The deaths of Elian’s mother and stepfather show the price that some people pay for freedom. Their deaths, the worst loss a child can suffer, are particularly catastrophic for Elian.

Moreover, Elian has lost his father, and Juan Gonzalez has lost his son. If Elian stays in America, it may be years before they see each other again.

Normally, the case would be simple. The father wants his child back. Back Elian should go.

Reuniting the two is particularly important given the death of Elian’s mother. The distant relatives with whom he is staying may offer him a loving home. But his father represents the security that Elian most needs after his mother perished.

Alas, however, Elian would not be returning to Canada, France or even Russia today, all of which he could freely leave in the future. To return to his father is to return to Castro’s Cuba, an island prison.
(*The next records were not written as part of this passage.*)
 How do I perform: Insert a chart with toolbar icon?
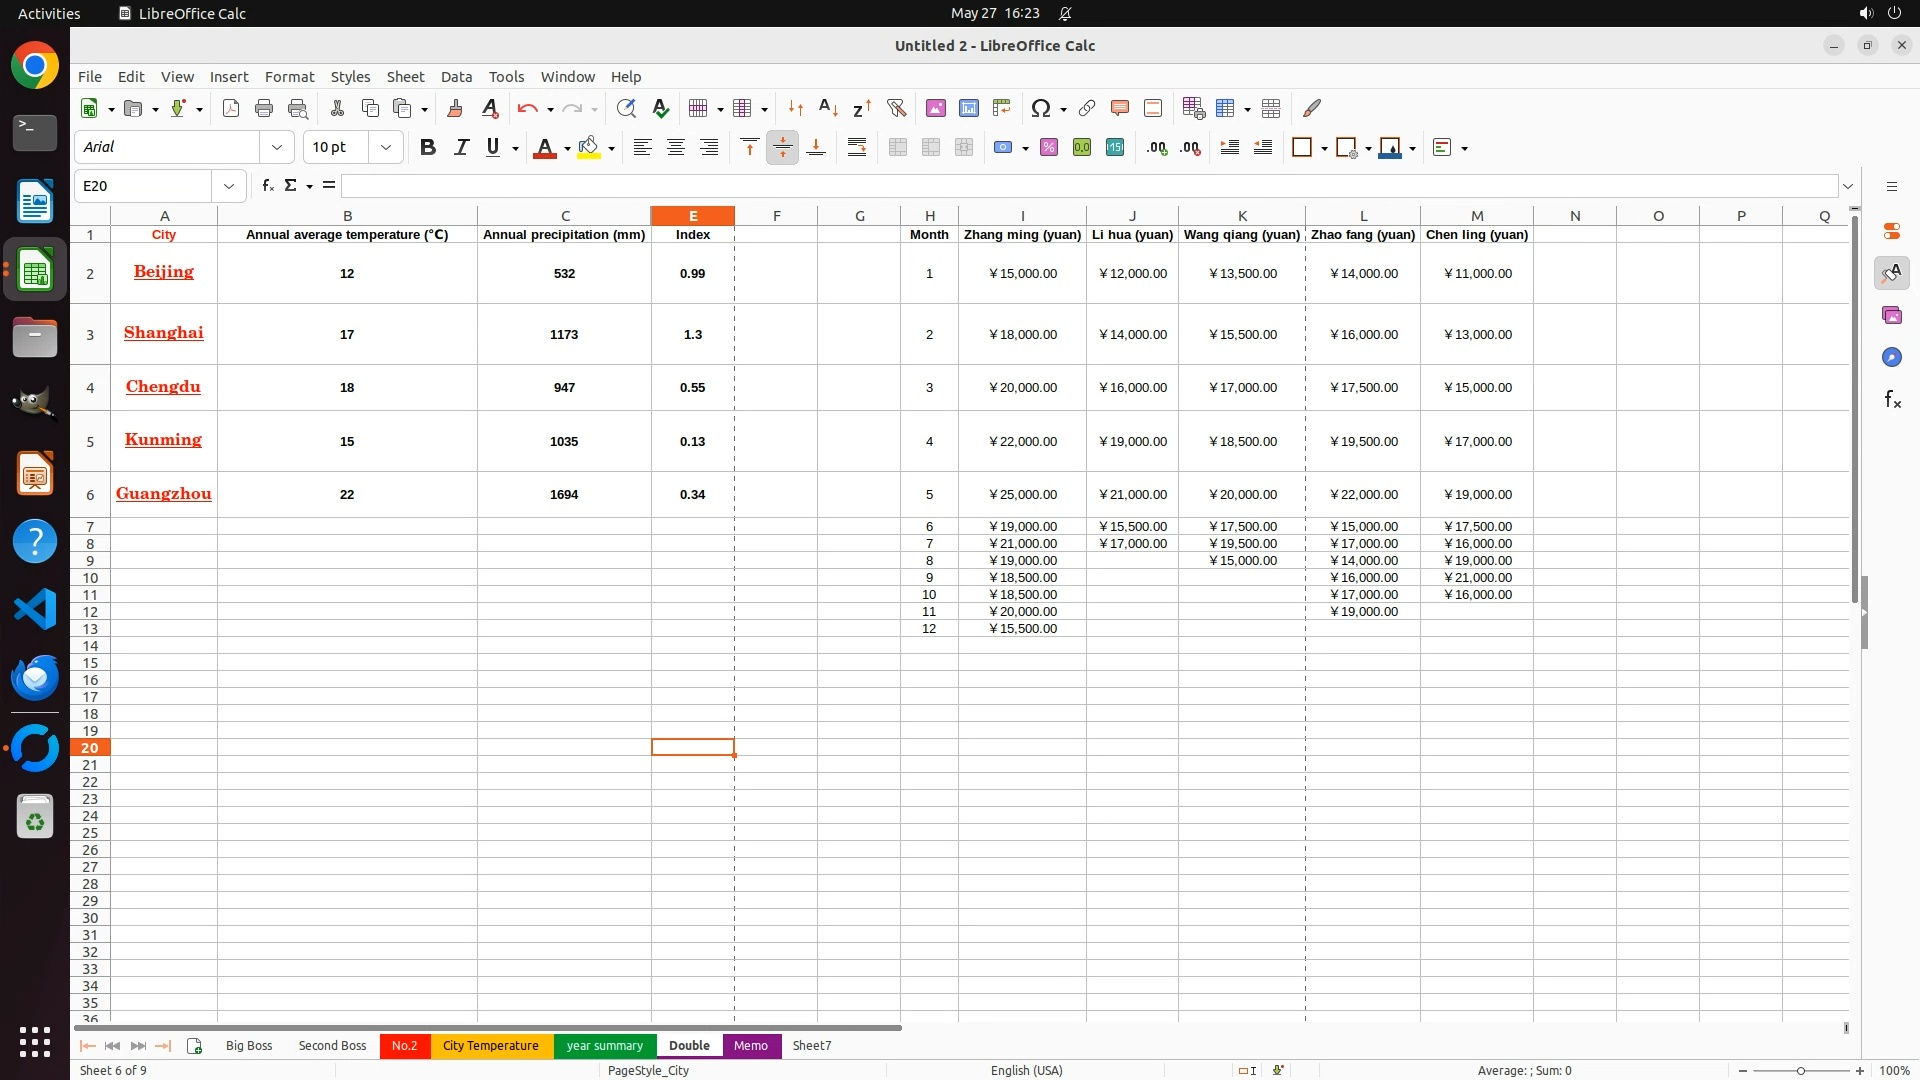click(969, 108)
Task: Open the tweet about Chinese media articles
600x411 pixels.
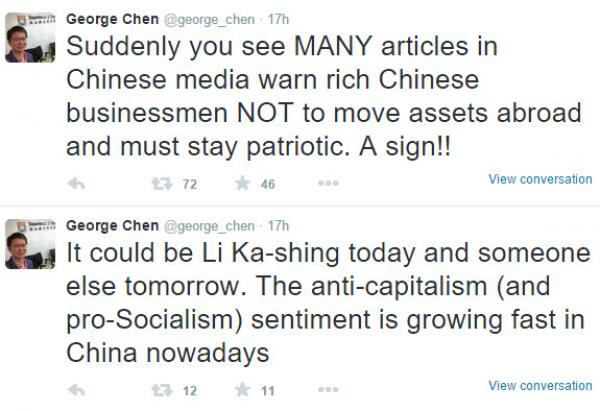Action: click(x=324, y=96)
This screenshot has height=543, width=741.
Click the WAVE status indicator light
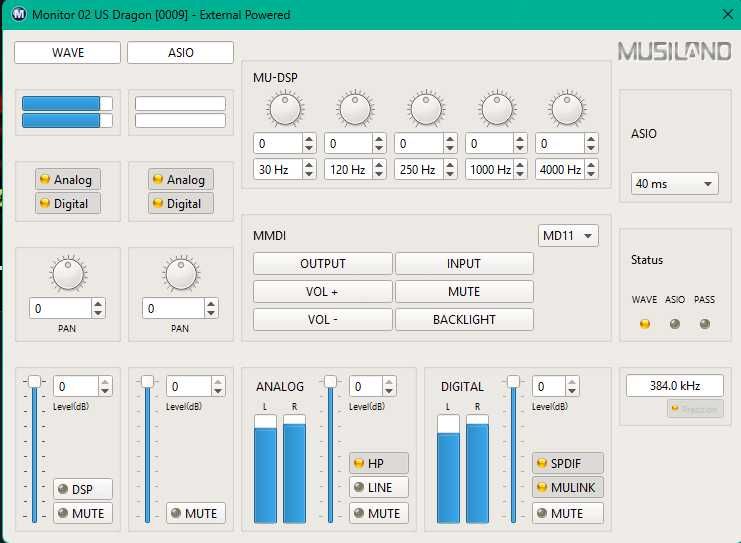[644, 324]
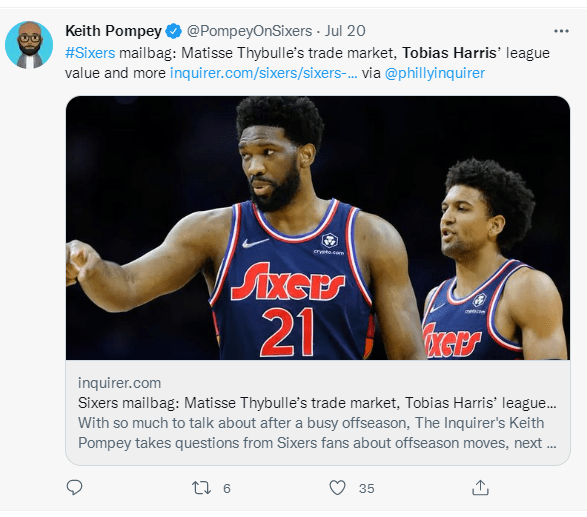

Indeed, it has been alleged that Elian’s dad knew of and supported the plan to take Elian to America. But if this is so, Juan Gonzalez cannot easily admit the truth when his livelihood, liberty and life, and those of his family, are at Castro’s disposal.

Again, normally the case would be simple. Despite anomalies Cubans face a bizarre policy whereby they are returned if captured at sea, but can stay if they touch land America has generally welcomed political refugees.

Yet, Elian is just 6. He lacks the judgment necessary to form a well-considered desire to stay.

The only comparable case is that of Walter Polovchak, a 12-year-old who emigrated with his family from the Soviet Union in 1980.

When Polovchak’s father decided after six months to return to communism, Walter resisted, leading to a nearly six-year court fight that ended only when he turned 18. He now lives in Illinois and says that his refusal to return “is the best decision I have ever made.”

However, Walter, not his mother, chose to seek freedom. His decision demonstrates how a child of 12, in contrast to one of 6, might understand the basic differences between a free and unfree society. Walter was much closer to adulthood which actually ended his case than is Elian. Moreover, Walter had not lost a parent.

Ironically, the collapse of communism means that Polovchak eventually would have been able to leave if he desired to do so. Communism in Cuba will disappear, too, hopefully, early in Elian’s lifetime. But he could easily spend his entire childhood locked in an impoverished dictatorship.

What to do?

First, take the case away from the INS, which used a frivolous technicality to assert its jurisdiction and acted with unseemly haste in deciding to return Elian. This most politically minded administration seems more interested in enhancing relations with Havana than protecting the freedom of a 6-year-old kid.

Second, let a court hold a custody hearing to determine what is in Elian’s “best interests.” Request that Juan Gonzalez, the two grandmothers, and any other immediate family members appear in the courtroom, free from Cuban coercion, to explain what they want for the child. And promise them asylum if they want to stay in America.

Then, if the court decides that the best option is to return Elian, so be it. If it is to keep him here, so much the better. Who would want to have to choose between family and freedom?

Even worse, who should make the choice for Elian Gonzalez? Certainly not Washington, which has everything except Elian’s interest in mind.

Doug Bandow is a senior fellow at the Cato Institute.